◆ Required work
A – In the interview with a long-distance couple, where did they go on their anniversary?
B – Pick up the interview with the long-distance couple after its final line and keep it going.

** start Document segment **

M: When you’re on the phone or Facetiming, treat the other person as you would if you were really together. Don’t be on your phone or doing something else. 

Q: How can you be intentional with the other person?
G: We had so much fun going on Facetime “dates” to the same restaurant. I looked up places that were in both Dayton and Columbia and we would go to them and eat a meal.
M: On our anniversary, we dressed up and went to Whole Foods. We started Facetiming as soon as we got into the parking lot, picked out our meals on Facetime, and ate “together.” 

The virtual Whole Foods date!

Q: How long did you go without seeing each other for a time?
M: Nine weeks! It sucked! 
G: We were apart more than we were together. But that doesn’t mean that we grew apart in our relationship, we just had more time to better ourselves which ultimately makes us a better couple.

Q: What’s the hardest part?

** end Document segment **
** start Source excerpt **

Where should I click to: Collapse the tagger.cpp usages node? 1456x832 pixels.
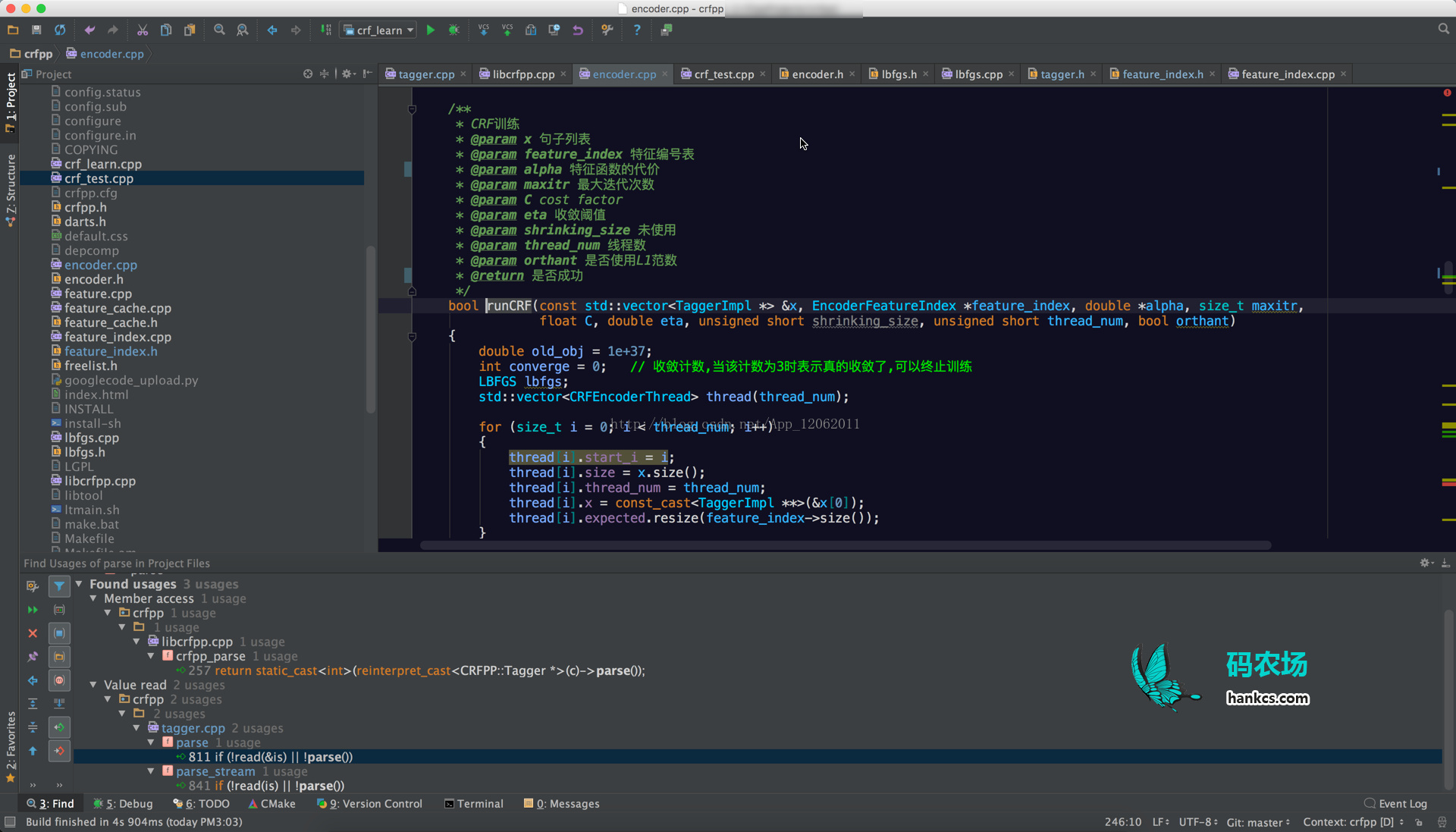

** end Source excerpt **

◆ Answers
A – They dressed up and went to Whole Foods.

B –
M: The hardest part for me is the anticipation of saying goodbye and actually saying goodbye. Once I get back to school and can focus on studies
G: The constant wanting to be together, especially when you see other couples out. You have to learn to be okay with it. 
M: It can be frustrating to try to find time to connect, and that's okay! Honestly, a lot of the time I looked like this:

G: Long distance has totally refined us as a couple. We don’t sweat the small stuff, it has made us more mature, grateful, and better able to value each other’s time. It reminds us of the universal truth: you don’t know what you’ve got until it’s gone!

Thank you, Greg, for co-writing with me! And thank you to everyone who asked us questions -- you got this!